Cuando Jesús vivió en esta tierra, en los países sometidos al imperio romano ciertos condenados a muerte eran crucificados. Eran atados de pies y manos a una cruz, y allí morían asfixiados. A veces eran clavados para que sus sufrimientos fueran mayores.
¿Por qué la muerte de Jesús en una cruz en Jerusalén es de una gravedad excepcional, si la crucifixión era algo corriente en esa época? Porque por medio de Jesús, Dios mismo había venido al mundo, para revelarse a los hombres. Él trajo un mensaje de verdad, amor y paz.
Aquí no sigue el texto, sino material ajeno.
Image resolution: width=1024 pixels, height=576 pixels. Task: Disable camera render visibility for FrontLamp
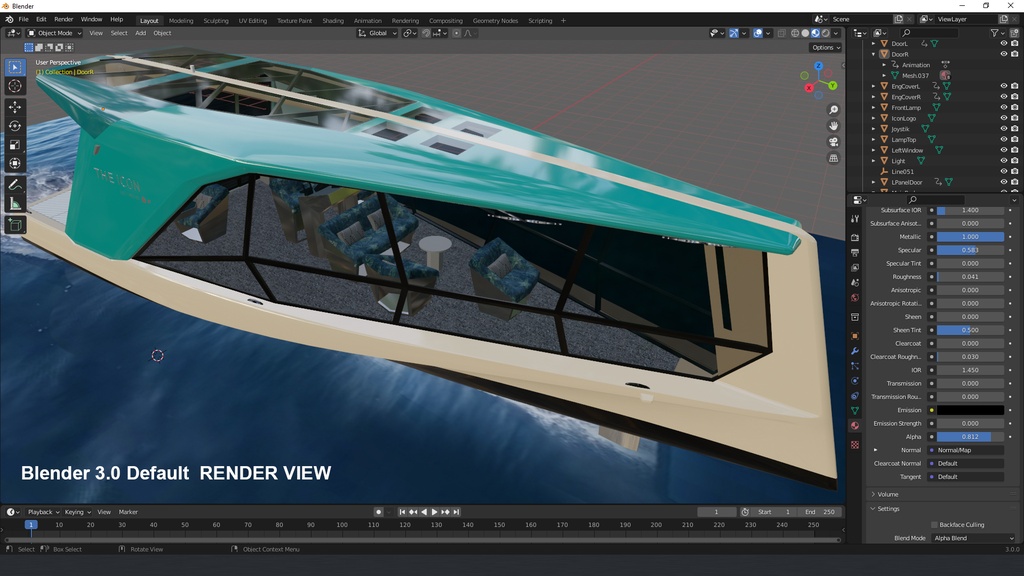coord(1014,108)
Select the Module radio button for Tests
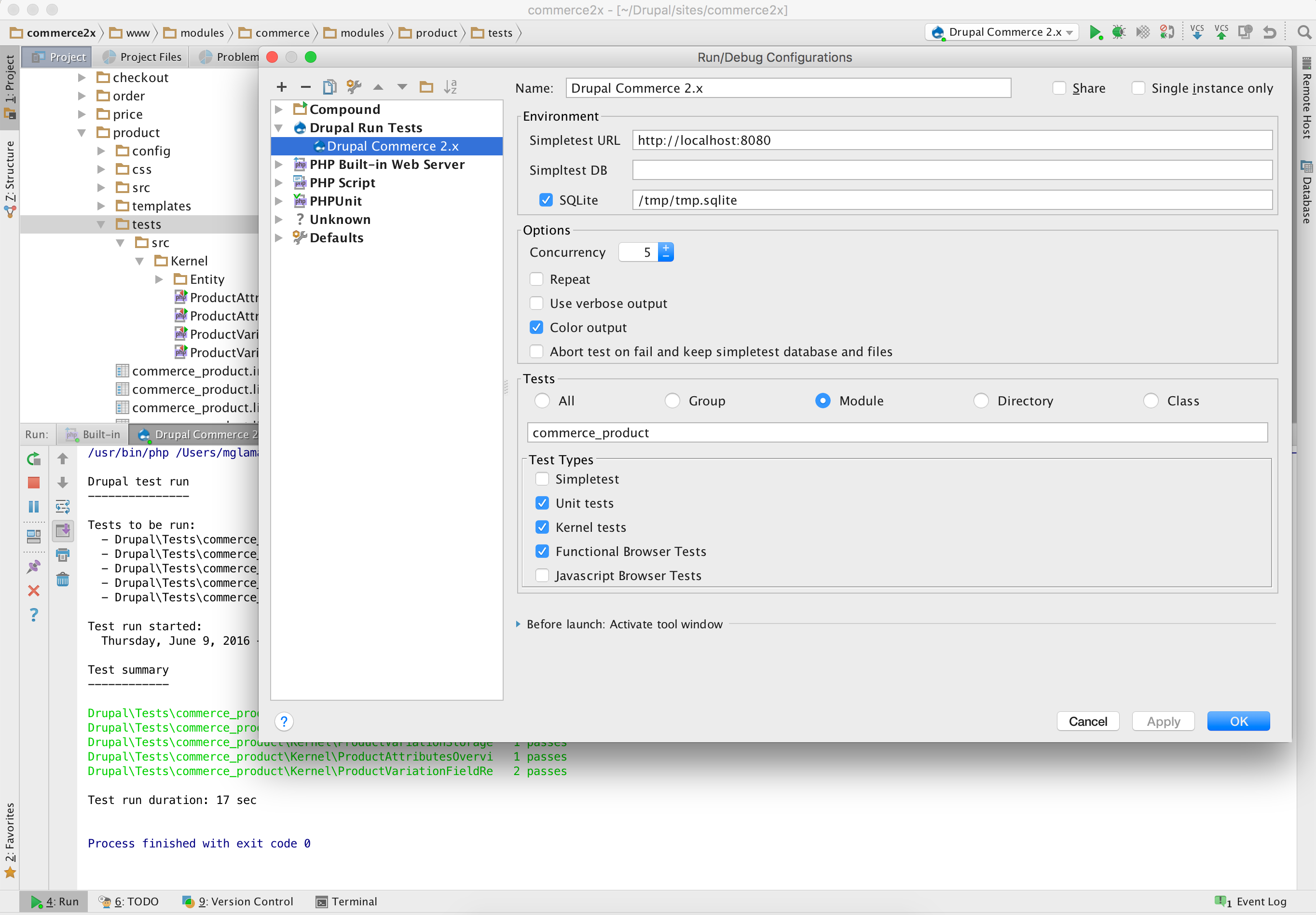The height and width of the screenshot is (915, 1316). point(820,400)
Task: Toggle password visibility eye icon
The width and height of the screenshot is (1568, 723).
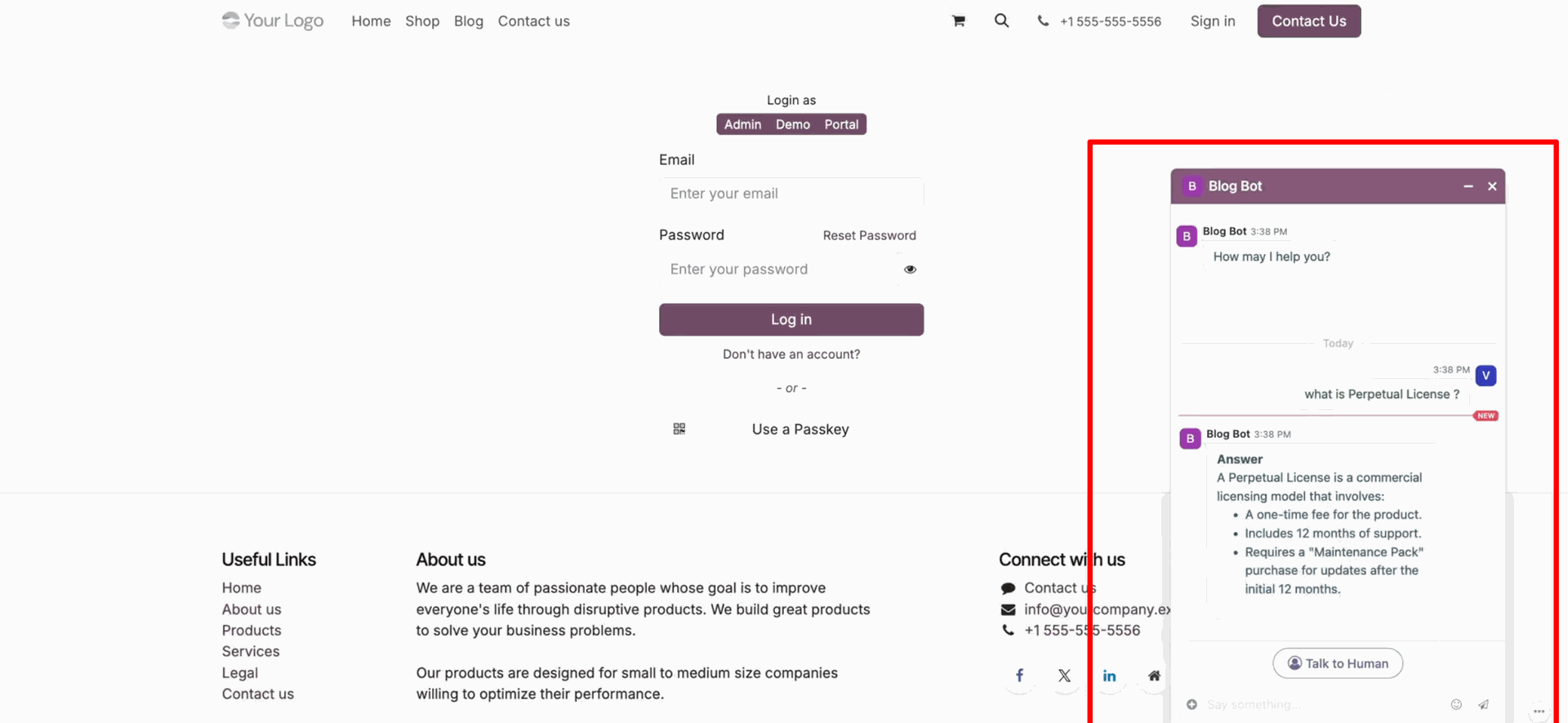Action: (910, 270)
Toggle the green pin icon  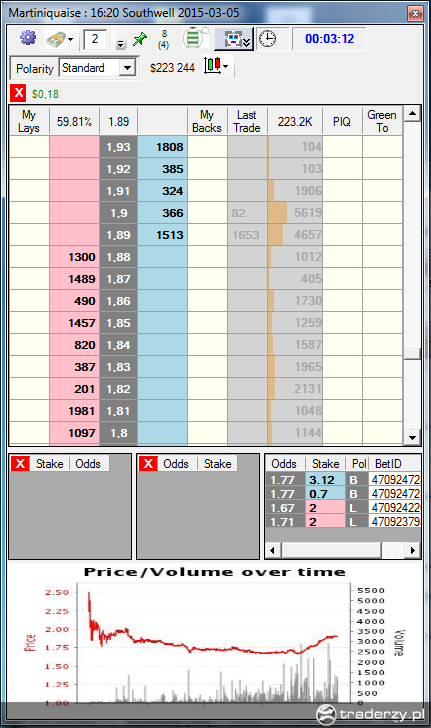[139, 39]
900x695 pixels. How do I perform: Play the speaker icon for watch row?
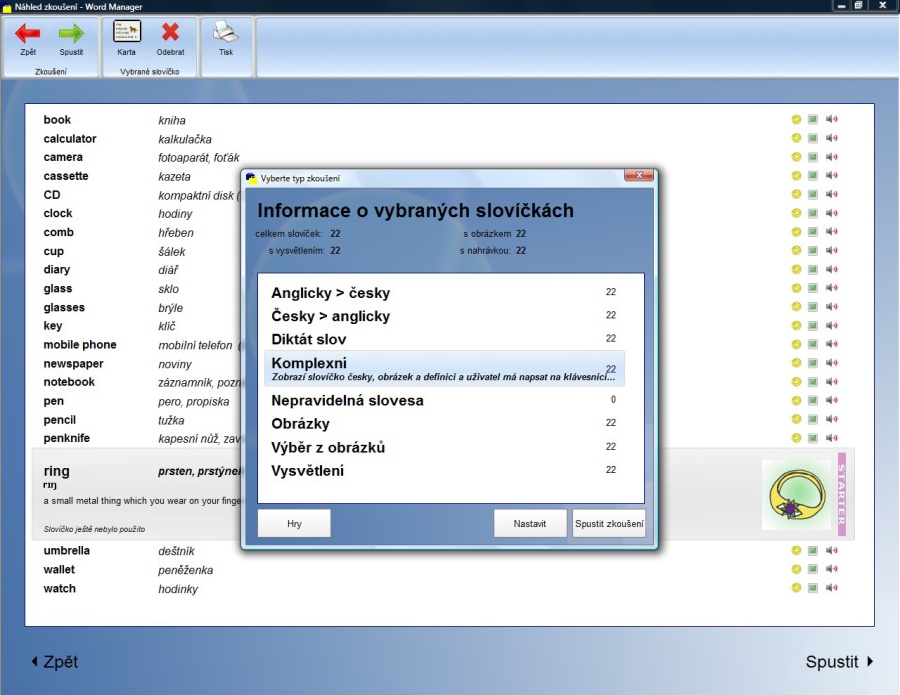(x=831, y=588)
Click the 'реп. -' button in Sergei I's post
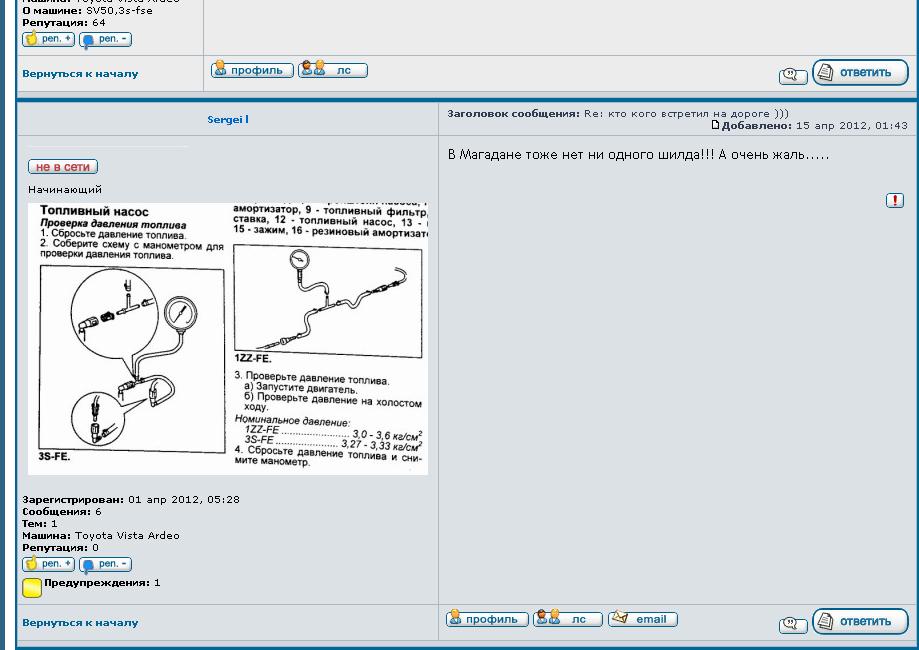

Pero los hombres aborrecieron a Jesús, lo menospreciaron, y finalmente lo crucificaron, porque las obras de ellos “eran malas. Porque todo aquel que hace lo malo, aborrece la luz y no viene a la luz, para que sus obras no sean reprendidas” (Juan 3:19-20).
¿Por qué Dios permitió que los hombres cometieran semejante maldad, y no libró a Jesús? Porque nos amaba, y solamente Jesús podía llevar el castigo que merecían nuestros pecados.
¿Por qué Jesús se dejó crucificar? Porque quería salvar a la humanidad, a usted y a mí, por medio de su sacrificio. No alcanzamos a comprender semejante amor. Pero creámoslo, y aceptemos que Cristo sufrió y murió en nuestro lugar. Sin el arrepentimiento ante Dios y la fe en Jesucristo no se puede recibir el perdón divino.
¿Cuántas personas tomarán conciencia hoy de que fue por ellas personalmente que Jesucristo murió, y que tienen necesidad de su sacrificio para estar en paz con Dios? ¿Usted, quizás?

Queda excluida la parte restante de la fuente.